Vient ensuite l’étape clé : entreprise par entreprise, les gérants cherchent moins à repérer les titres au plus fort potentiel de hausse qu’à écarter les fausses bonnes affaires, ces sociétés qui paraissent bon marché parce qu’elles sont durablement en difficulté. Trois filtres sont appliqués : la solidité financière (endettement, capacité à traverser un choc, dynamique d’amélioration) ; la viabilité du modèle économique (avantage concurrentiel, capacité à dégager une rentabilité supérieure au coût de son financement) ; et la prudence de la direction dans sa stratégie de croissance. Les gérants s’appuient pour cela sur un outil d’analyse qui suit 10 000 sociétés dans le monde et mesure, pour chacune, la richesse réellement créée par rapport au capital investi et si le cours de bourse en tient déjà compte ou non.

De 100 à 200 sociétés ressortent de ce travail ; 60 à 100 entrent finalement en portefeuille, dont 70 à 80 % de grandes entreprises et 20 à 30 % de moyennes et petites. La répartition entre secteurs et pays n’est pas décidée à l’avance : elle découle uniquement des titres retenus, et les écarts avec l’indice restent volontairement contenus. Les titres sont conservés trois à cinq ans, allégés progressivement à mesure que leur cours rejoint la moyenne de leur secteur, et vendus lorsqu’ils deviennent chers ou que leurs fondamentaux se dégradent. Quinze à vingt lignes sont renouvelées chaque année.

Ce que dit le gérant

Pour l’équipe de gestion, la performance d’une stratégie value se joue d’abord sur les erreurs évitées : mieux vaut renoncer à quelques rebonds spectaculaires que de détenir des entreprises bon marché parce qu’elles déclinent. C’est ce choix qui explique le refus de tout pari sectoriel marqué ou de tout pari sur le calendrier de marché.

Performances du fonds

En 2025, le retour des investisseurs vers les entreprises décotées, après plusieurs années dominées par la croissance et la technologie, a porté la performance du fonds. Sa sélection sectorielle, qui écarte les entreprises fragiles au profit de titres solides mais bon marché, lui a permis de profiter pleinement de ce mouvement, sans concentration excessive sur les secteurs les plus cycliques du style value.

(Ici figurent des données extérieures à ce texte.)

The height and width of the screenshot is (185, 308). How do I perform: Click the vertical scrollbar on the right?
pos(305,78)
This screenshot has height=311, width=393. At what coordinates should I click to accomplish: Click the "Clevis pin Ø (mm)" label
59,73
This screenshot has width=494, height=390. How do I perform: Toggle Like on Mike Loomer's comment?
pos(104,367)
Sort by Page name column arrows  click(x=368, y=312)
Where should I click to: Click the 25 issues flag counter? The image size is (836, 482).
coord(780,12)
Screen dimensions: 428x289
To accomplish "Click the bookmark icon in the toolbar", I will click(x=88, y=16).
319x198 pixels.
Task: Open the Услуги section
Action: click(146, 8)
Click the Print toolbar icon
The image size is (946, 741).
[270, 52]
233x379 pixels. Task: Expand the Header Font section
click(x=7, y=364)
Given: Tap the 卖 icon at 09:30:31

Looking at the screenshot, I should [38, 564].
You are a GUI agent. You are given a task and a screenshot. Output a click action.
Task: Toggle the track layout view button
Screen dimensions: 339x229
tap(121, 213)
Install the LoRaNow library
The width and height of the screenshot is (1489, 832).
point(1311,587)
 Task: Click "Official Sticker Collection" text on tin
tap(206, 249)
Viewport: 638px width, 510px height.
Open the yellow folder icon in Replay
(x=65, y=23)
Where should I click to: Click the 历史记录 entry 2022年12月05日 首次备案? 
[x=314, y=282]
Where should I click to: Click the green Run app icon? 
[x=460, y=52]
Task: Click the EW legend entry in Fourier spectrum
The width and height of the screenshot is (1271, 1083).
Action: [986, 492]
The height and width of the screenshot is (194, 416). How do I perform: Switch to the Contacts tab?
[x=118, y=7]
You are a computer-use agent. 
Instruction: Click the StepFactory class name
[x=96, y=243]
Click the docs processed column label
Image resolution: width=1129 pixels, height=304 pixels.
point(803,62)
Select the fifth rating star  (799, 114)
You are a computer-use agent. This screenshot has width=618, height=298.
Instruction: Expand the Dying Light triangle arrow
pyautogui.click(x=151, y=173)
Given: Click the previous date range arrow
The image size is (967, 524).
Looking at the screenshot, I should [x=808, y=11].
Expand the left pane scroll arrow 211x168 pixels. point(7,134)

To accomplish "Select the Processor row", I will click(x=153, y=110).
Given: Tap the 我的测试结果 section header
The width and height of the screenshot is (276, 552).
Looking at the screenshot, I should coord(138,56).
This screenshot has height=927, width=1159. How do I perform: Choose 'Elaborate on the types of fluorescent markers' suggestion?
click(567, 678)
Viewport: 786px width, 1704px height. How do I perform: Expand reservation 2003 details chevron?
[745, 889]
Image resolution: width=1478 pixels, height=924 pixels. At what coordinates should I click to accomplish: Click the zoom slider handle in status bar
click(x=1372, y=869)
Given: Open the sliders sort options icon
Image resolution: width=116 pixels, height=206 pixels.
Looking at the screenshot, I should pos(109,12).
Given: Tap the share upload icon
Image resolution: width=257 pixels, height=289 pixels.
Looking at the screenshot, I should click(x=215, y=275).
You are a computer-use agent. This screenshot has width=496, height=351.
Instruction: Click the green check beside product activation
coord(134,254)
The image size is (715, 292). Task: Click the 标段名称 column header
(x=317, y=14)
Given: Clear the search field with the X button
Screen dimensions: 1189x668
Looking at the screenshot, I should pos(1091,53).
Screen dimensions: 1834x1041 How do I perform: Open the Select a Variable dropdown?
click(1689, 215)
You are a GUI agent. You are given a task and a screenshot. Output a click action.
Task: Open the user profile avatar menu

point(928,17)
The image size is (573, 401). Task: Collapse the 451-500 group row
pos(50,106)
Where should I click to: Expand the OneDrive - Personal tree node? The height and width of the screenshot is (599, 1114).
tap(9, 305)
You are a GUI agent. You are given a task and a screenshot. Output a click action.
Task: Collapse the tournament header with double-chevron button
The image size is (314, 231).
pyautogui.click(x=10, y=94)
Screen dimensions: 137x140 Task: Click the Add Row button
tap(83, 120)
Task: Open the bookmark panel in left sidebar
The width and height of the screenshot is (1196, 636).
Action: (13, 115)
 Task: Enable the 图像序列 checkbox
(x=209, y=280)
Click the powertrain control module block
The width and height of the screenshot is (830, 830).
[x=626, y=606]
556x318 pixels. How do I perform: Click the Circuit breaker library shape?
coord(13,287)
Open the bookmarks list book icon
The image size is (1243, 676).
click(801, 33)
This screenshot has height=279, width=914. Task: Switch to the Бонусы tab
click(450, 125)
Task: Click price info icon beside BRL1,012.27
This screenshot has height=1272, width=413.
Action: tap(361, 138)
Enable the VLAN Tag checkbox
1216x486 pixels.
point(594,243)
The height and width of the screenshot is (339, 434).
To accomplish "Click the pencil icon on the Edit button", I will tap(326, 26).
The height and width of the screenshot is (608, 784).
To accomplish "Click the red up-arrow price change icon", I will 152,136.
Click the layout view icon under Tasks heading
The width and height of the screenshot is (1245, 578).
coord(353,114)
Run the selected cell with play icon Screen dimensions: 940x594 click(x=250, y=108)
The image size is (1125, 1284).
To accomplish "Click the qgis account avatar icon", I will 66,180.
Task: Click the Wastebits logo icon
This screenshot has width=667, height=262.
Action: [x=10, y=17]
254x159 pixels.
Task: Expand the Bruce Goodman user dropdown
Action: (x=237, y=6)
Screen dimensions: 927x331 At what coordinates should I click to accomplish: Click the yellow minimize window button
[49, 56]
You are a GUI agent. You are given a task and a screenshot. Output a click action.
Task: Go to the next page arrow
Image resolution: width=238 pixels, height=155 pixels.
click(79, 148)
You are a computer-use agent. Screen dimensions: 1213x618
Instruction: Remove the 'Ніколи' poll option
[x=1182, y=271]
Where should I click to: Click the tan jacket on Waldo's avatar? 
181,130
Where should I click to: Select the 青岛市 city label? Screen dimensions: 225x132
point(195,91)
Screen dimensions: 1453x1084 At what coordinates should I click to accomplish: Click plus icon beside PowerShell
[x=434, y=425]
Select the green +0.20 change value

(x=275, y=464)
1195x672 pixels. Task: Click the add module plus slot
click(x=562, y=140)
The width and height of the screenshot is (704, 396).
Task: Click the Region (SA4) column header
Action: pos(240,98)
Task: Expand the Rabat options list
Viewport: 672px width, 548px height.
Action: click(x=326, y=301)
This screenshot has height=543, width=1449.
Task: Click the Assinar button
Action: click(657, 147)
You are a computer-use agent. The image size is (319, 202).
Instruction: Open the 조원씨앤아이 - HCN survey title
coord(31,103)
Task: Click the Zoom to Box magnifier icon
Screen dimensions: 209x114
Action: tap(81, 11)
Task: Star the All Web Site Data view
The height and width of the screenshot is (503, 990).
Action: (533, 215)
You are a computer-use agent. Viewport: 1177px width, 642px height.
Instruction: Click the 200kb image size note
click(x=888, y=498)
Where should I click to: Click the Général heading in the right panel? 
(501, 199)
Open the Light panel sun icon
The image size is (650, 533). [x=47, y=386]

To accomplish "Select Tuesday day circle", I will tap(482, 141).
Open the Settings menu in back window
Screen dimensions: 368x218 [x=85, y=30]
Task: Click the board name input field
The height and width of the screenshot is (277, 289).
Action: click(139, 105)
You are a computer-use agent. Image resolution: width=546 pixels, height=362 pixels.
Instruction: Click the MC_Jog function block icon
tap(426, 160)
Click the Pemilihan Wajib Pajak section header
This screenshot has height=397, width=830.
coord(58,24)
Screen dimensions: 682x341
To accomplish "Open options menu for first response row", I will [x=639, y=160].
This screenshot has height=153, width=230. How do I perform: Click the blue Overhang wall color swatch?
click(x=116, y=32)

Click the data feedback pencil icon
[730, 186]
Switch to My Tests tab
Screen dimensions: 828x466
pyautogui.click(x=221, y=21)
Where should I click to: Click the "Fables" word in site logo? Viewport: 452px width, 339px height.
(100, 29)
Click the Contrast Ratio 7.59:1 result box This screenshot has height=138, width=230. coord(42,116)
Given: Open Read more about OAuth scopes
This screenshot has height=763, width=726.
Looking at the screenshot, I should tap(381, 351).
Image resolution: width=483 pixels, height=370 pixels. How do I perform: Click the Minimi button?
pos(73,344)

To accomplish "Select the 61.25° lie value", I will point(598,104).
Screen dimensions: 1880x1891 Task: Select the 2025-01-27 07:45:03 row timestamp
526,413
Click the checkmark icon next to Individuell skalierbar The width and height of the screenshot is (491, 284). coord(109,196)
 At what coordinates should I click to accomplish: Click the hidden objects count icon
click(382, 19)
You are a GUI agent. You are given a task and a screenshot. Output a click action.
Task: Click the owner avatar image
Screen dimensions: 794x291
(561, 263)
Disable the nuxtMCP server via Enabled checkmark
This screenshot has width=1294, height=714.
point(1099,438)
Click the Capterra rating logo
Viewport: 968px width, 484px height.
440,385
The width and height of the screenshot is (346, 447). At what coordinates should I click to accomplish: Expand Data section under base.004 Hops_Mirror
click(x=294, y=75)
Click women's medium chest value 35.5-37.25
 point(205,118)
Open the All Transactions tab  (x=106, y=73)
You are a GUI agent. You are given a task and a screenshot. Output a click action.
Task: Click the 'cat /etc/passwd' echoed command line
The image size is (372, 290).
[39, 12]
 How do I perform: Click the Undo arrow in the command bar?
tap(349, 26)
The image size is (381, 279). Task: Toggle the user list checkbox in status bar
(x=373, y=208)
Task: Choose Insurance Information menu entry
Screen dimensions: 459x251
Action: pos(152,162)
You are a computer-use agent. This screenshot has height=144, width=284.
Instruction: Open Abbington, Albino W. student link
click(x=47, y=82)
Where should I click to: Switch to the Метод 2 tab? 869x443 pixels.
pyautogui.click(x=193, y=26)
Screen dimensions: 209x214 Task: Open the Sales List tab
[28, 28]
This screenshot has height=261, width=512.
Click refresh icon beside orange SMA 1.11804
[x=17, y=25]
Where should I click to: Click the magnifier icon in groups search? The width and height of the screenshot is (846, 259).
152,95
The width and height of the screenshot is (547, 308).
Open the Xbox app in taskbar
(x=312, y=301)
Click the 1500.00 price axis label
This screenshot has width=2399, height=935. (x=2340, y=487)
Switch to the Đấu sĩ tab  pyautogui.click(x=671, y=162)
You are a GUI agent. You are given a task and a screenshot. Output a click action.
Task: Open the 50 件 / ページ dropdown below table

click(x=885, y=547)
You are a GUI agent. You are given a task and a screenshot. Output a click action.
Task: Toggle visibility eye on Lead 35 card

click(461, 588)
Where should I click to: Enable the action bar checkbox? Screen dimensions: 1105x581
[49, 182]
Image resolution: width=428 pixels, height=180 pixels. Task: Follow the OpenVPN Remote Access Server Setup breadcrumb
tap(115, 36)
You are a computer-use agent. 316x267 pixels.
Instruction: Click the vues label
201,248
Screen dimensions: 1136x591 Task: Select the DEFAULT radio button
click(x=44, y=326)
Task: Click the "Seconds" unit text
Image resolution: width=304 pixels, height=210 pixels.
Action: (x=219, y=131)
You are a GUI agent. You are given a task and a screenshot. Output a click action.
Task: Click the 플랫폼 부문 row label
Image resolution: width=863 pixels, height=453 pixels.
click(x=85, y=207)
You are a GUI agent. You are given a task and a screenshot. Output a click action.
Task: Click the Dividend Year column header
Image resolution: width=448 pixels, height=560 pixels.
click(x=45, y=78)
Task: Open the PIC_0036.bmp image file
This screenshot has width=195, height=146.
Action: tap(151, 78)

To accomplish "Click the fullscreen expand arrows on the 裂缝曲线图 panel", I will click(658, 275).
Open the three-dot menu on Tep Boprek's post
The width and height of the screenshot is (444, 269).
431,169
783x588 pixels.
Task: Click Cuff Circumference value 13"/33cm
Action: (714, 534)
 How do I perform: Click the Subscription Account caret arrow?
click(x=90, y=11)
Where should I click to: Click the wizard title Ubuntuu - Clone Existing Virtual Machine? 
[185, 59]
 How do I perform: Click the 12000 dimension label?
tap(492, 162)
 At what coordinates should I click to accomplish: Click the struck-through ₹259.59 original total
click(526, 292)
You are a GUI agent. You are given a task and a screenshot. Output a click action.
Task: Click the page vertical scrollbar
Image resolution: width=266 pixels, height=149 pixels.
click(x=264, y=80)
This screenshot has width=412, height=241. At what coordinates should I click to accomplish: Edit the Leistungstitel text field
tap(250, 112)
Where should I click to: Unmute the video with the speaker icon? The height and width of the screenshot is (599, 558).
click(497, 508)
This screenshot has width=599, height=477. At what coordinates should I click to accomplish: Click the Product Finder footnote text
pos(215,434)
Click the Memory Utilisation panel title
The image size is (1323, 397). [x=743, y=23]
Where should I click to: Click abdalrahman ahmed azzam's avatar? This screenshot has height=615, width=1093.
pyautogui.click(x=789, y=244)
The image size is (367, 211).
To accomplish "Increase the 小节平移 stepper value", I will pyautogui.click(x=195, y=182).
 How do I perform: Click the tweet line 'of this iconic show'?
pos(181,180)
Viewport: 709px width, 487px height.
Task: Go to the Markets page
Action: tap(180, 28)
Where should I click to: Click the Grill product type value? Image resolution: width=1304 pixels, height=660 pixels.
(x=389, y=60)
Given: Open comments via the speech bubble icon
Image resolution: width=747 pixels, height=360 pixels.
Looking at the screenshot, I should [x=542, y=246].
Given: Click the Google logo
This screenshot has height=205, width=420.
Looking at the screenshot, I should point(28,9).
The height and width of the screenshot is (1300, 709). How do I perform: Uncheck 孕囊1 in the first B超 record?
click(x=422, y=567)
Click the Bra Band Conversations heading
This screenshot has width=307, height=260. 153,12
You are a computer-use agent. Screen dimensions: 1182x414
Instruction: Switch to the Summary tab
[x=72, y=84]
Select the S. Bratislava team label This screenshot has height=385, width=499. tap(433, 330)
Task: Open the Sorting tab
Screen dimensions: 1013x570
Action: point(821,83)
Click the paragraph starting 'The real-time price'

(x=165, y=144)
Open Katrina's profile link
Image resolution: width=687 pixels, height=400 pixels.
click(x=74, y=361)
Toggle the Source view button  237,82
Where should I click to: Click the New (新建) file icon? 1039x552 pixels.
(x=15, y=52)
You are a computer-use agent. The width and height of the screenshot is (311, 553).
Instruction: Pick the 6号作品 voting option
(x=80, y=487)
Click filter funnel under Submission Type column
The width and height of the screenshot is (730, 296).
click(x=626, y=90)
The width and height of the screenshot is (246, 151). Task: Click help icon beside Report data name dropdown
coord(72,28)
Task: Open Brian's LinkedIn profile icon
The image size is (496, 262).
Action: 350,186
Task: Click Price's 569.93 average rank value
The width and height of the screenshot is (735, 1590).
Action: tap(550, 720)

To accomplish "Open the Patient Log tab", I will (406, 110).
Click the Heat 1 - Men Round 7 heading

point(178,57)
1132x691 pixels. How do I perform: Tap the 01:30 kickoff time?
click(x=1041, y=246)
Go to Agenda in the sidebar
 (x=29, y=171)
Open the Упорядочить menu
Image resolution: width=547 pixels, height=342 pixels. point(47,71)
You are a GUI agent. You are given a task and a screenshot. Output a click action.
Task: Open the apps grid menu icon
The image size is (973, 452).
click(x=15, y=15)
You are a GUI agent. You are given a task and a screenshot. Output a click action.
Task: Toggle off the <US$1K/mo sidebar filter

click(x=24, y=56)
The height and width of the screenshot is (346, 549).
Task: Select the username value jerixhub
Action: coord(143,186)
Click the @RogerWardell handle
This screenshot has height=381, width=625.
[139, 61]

Les performances passées ne préjugent pas des performances futures. La performance indiquée est nette des frais de gestion du fonds, mais avant les frais du contrat d’assurance-vie.

Performance 2025
Fonds
+31,95 %
Les performances passées ne préjugent pas des performances futures.

Points forts

  • Une approche « best-in-value » qui vise d’abord à écarter les fausses bonnes affaires : les entreprises bon marché mais durablement fragiles sont éliminées avant toute décision d’achat
  • Un tri appliqué secteur par secteur, qui aboutit à un portefeuille équilibré entre activités, là où la plupart des fonds value se concentrent sur les secteurs les plus cycliques (énergie, matériaux, automobile)
  • Un moyen de s’exposer au style value sans avoir à choisir le bon moment d’entrée : le fonds tend à mieux résister que ses concurrents value dans les phases défavorables à ce style, tout en profitant des phases favorables
  • Un niveau de risque proche de celui du marché actions européen, ce qui est rare pour un fonds value

Éléments à surveiller

  • La contrepartie de cet équilibre sectoriel : dans chaque secteur, le fonds détient des entreprises de qualité moyenne plutôt que les leaders de leur activité
  • Le secteur technologique est systématiquement sous-représenté, ce qui pénalise le fonds lorsque le marché est porté par les valeurs de croissance et le numérique
  • Un fonds 100 % actions, dont la valeur peut baisser fortement sur une année, et dont le style value peut rester à l’écart du marché pendant plusieurs années consécutives
Avertissement
Cette fiche est réalisée à titre informatif et pédagogique. Elle ne constitue pas un conseil en investissement financier et ne saurait être interprétée comme une recommandation personnalisée d’achat ou de vente. L’analyse présentée reflète une situation à une date donnée et est susceptible d’évoluer. Les performances passées ne préjugent pas des performances futures. Investir sur des unités de compte comporte un risque de perte en capital ; le capital et les revenus ne sont pas garantis et dépendent de l’évolution des marchés financiers.